# What is needed
Copy out the rows from the line containing "Viewport: 500px width, 1333px" up to and including the line containing "click(254, 566)", word for word. Omit the pictures from your answer.
##### Provided records
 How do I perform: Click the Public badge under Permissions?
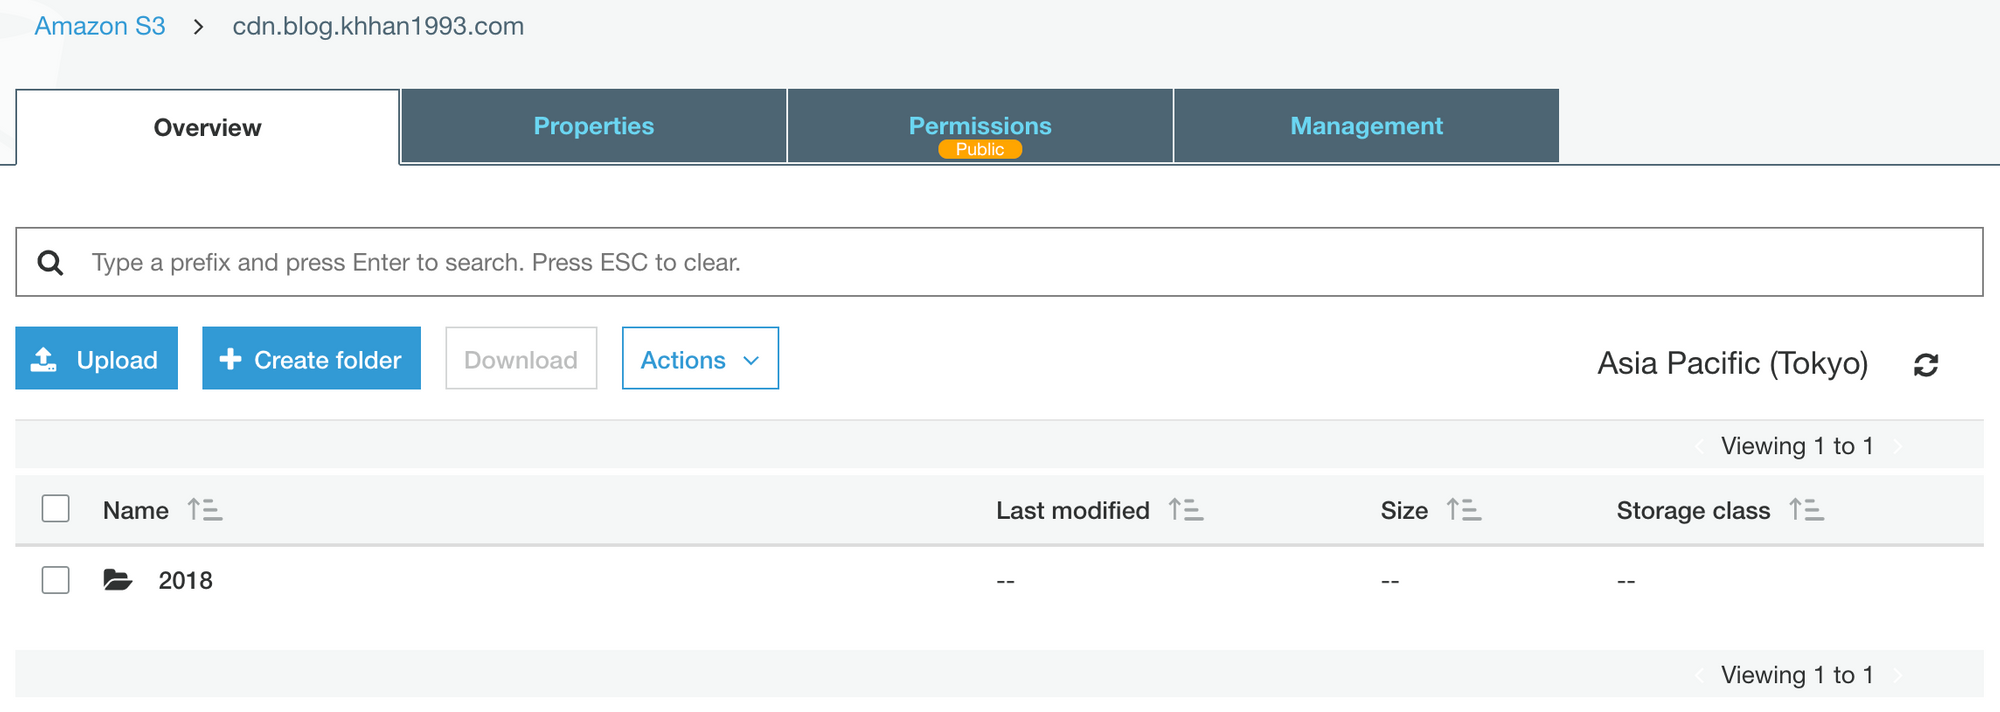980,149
##########
##### Provided records
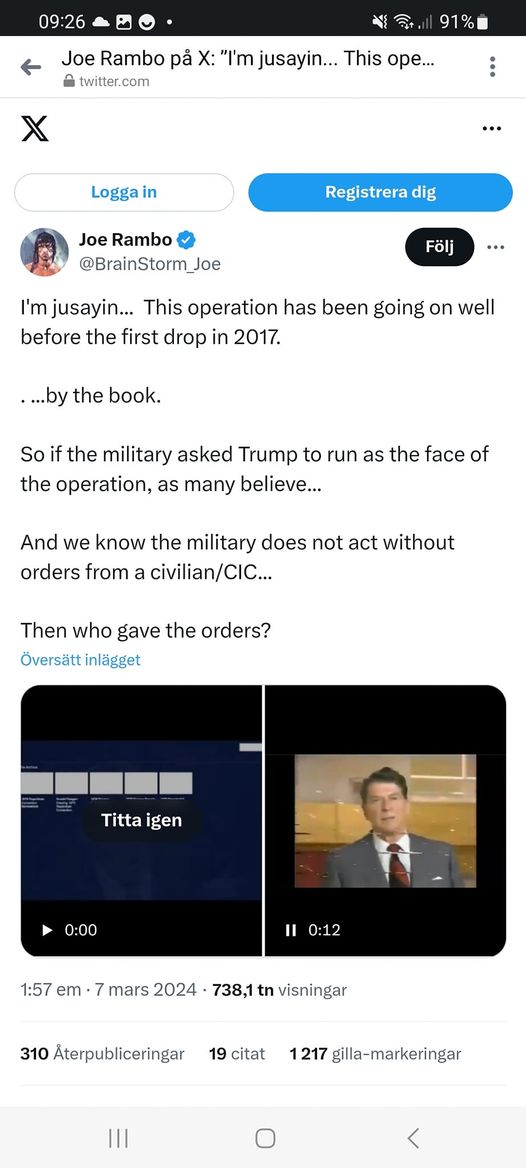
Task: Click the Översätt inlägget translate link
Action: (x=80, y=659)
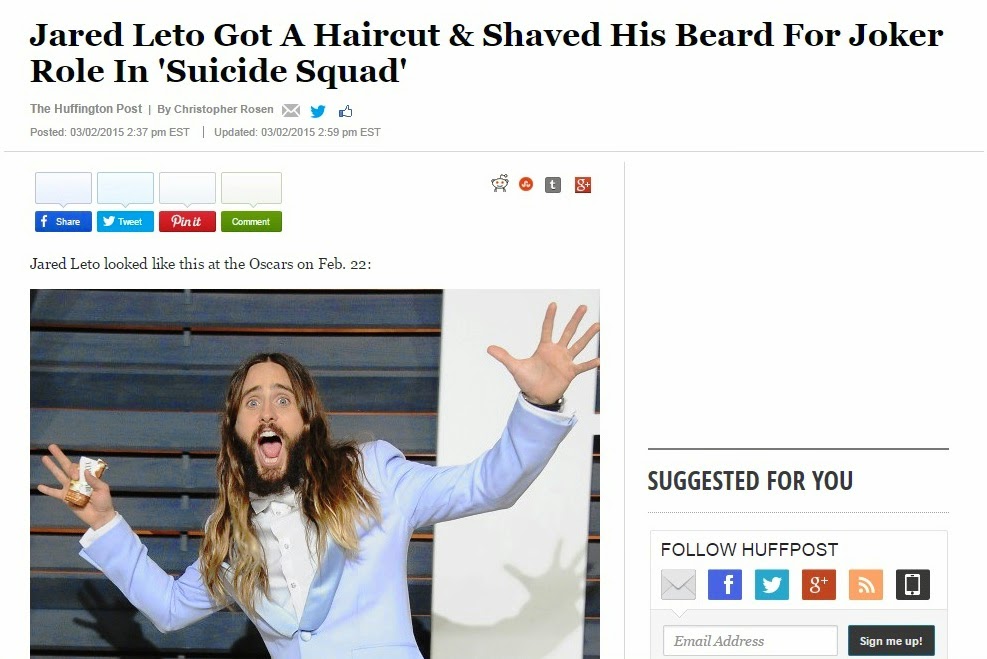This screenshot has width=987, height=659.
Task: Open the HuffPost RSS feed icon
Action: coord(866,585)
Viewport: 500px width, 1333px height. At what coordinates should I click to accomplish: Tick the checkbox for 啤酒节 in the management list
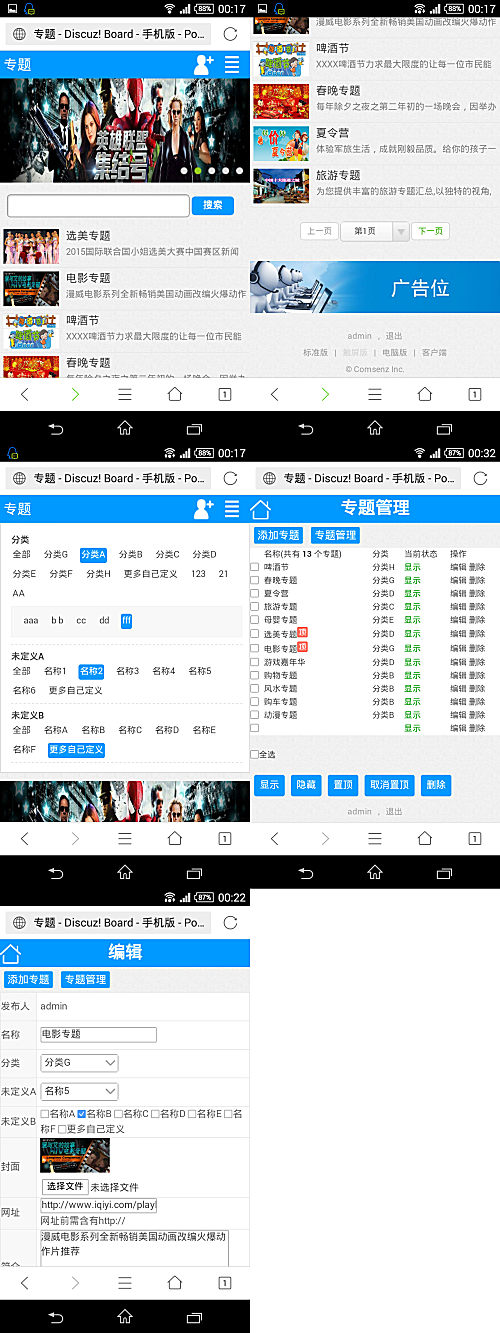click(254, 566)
##########
# Solution to this exercise
Viewport: 500px width, 1333px height. At what coordinates should I click to accomplish: Tick the checkbox for 啤酒节 in the management list
click(254, 566)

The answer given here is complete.